Pasó demasiado tiempo como para
que recuerde dónde estaba la dificultad de Orlando furioso. Lo
que sé es que la dificultad era mía. Era un escollo que no estaba en la
cosa.
Difícil dos
Una alumna de liceo lloraba en
una habitación vecina. Me acerqué, conmovido por la angustia que
expresaba. Como en una escena de folletín del siglo XIX, se encorvaba en
una silla, con unos papeles arrugados en la falda, la tinta de las
cuartillas acuarelada por sus lágrimas. “¿Qué pasa?”, pregunté. “No
entiendo, no entiendo, no entiendo”, lloró, extendiéndome las hojas
maltratadas.
Eran apuntes que el profesor
de literatura había repartido a sus alumnos. Este es el párrafo que
hacía llorar de impotencia a la adolescente:
Por lo tanto parece harto trabajoso y tal vez
estéril el esfuerzo orientado a deslindar un criterio absoluto que sirva
de punto de referencia supuestamente objetivo con respecto al cual
resulte factible evaluar con precisión indiscutida el desplazamiento
sufrido por la novela contemporánea.
La imposibilidad de leer esa
fantástica frase la convierte en una explicación bastante clara de
algunos problemas de la educación actual. Una
persona normal, sometida a semejante maltrato, luego de un proceso de
angustia, impotencia, rabia y asco, opta por abstenerse de cualquier
tarea académica. Es decir, se convierte en “mal alumno”.

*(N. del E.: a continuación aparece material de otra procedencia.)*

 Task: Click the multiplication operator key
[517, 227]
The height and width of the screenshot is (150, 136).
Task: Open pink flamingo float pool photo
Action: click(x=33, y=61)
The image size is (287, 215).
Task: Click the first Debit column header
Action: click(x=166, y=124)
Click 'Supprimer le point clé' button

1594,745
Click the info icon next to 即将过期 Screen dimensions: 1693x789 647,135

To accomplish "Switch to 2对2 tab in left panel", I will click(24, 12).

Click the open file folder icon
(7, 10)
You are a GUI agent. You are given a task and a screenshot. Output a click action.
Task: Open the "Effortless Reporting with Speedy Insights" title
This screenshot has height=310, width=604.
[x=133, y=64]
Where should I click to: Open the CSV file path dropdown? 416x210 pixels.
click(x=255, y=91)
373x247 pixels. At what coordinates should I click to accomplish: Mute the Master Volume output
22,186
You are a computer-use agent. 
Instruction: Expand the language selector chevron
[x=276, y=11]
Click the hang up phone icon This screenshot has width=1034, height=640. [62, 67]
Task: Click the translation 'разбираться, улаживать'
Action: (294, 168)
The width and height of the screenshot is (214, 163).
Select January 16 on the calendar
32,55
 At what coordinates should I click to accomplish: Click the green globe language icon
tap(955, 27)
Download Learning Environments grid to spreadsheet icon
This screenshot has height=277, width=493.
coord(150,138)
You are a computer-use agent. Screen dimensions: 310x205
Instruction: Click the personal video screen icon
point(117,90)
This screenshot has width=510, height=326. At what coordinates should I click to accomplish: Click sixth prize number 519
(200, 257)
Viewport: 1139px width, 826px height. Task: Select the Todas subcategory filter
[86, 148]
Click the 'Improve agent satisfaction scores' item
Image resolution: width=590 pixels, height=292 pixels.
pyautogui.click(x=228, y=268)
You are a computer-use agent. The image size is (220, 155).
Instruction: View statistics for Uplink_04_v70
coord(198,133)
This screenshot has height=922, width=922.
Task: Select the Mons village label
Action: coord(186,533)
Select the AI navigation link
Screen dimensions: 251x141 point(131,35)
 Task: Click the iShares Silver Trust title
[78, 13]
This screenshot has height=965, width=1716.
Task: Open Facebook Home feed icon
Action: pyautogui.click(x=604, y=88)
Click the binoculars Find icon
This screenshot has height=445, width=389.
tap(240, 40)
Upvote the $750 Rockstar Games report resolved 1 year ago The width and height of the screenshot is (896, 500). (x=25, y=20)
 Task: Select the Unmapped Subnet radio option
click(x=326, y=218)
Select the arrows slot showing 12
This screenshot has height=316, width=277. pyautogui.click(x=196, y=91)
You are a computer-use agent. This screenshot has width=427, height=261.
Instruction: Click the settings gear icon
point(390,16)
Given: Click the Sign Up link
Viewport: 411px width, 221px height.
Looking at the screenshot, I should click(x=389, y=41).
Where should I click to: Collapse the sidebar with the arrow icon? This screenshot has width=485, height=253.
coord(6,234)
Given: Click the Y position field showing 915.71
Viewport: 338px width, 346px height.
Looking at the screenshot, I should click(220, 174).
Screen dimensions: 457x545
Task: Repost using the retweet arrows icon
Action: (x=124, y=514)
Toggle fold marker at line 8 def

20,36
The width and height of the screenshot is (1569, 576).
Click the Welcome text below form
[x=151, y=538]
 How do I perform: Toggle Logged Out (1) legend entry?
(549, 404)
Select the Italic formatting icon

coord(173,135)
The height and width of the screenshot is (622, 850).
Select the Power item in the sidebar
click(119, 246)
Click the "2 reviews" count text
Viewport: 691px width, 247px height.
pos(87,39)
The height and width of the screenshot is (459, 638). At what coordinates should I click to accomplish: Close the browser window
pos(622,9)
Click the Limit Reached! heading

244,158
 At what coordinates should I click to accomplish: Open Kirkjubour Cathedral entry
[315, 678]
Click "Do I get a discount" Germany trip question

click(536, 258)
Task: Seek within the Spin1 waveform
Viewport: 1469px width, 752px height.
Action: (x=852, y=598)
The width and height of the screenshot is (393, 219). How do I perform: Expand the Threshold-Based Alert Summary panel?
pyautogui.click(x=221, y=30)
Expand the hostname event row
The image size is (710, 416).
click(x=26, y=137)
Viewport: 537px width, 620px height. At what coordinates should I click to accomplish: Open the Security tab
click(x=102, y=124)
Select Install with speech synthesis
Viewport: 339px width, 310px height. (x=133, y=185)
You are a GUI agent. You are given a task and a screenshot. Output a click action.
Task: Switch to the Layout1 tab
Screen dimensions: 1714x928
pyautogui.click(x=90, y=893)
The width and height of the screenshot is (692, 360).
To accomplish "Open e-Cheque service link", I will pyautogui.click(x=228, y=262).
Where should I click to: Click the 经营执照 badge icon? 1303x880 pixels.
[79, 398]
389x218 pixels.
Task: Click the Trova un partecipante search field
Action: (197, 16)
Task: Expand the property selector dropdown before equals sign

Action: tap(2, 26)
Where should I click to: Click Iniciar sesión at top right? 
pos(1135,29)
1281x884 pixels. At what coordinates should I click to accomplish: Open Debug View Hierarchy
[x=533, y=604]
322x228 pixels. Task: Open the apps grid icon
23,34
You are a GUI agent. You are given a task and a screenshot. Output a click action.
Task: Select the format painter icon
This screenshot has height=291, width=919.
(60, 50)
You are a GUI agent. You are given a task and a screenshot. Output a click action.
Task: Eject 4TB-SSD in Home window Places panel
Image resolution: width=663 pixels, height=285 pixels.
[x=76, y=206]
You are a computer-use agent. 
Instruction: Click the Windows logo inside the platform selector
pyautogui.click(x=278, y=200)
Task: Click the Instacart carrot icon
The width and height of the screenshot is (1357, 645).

La dificultad, en ese caso, ha
sido creada por el profesor. Donde muy probablemente no había escollos,
el profesor vino a colocar uno en el camino de la alumna. Quizá un
contacto más directo con la materia de estudio no habría planteado
ninguna dificultad. Si se trata de mostrar algo con respecto al cambio
entre novelas de dos períodos históricos, ¿por qué no dar a leer las
novelas, y que los estudiantes saquen sus conclusiones, en vez de
intentar cocinar sus neuronas con frases desquiciadas?
En un
ensayo sobre la dificultad, George Steiner hace una clasificación en
tres (o cuatro) categorías. Un tipo común de dificultades es el que
llama “contingente”. Las experimentaba Nicolás, que no sabía italiano;
llegado el momento, si aprende el idioma, esas dificultades
desaparecerán. Las dificultades contingentes son las que trata de
atacar la educación escolar: ortografía, gramática, aritmética, datos de
historia, geografía, biología. En suma, correspondencias entre hechos y
signos. Noticias, asunto para Wikipedia.
Una segunda clase de dificultad
(que Steiner llama “táctica”) tiene que ver con la voluntad del autor de
oscurecer su obra. En general esa intención tiene motivaciones
políticas: por ejemplo, en tiempos de tiranía algunos artistas
construyen unos universos de difícil interpretación. El cine de Carlos
Saura durante la dictadura franquista, por ejemplo, era deliberadamente
difícil. Al no hablar directamente de algunos asuntos, la densidad
metafórica de esas obras es anormalmente alta, lo cual multiplica la
riqueza de significados. Cuando el artista no necesitó ya oscurecer su
obra porque había terminado el peligro, sus películas cambiaron
radicalmente y en buena medida dejaron de tener el mismo interés. Es un
asunto interesante, porque uno sospecha que buena parte del sentido que
los espectadores identificaban en aquellas películas en realidad no
estaba en las películas sino en los espectadores.
La dificultad táctica también es
política cuando se trata del trabajo de un falsario que introduce
dificultades para colocar su obra en un lugar de difícil acceso. Esta
clase de dificultad, programada para impresionar al público, es la que
empleó el profesor de literatura cuando redactó su frase delirante. Se
trata de una actitud éticamente reprobable; aplicada para atacar a unos
alumnos es ya un caso criminal.
Las dificultades más
interesantes son las que Steiner llama “modales”: ante la lectura, no
logramos estar seguros de qué nos está diciendo realmente el texto.
Dudamos entre varios sentidos que nos sugiere la obra. Es el caso de
obras que fueron muy populares en el pasado (como la de Ariosto) pero
que ahora nos cuesta años apenas entender racionalmente, y nos resulta
imposible acceder a una comprensión inmediata. Cuando se despejan las
otras dificultades (después que uno aprende el idioma, conoce los
personajes y las costumbres, se adecua al estilo) las auténticas, puras,
gozosas dificultades aparecen en todo su esplendor. Atacar estas
dificultades debería ser el objeto de la educación, pero probablemente
los diseñadores de políticas educativas están acosados por graves
dificultades contingentes.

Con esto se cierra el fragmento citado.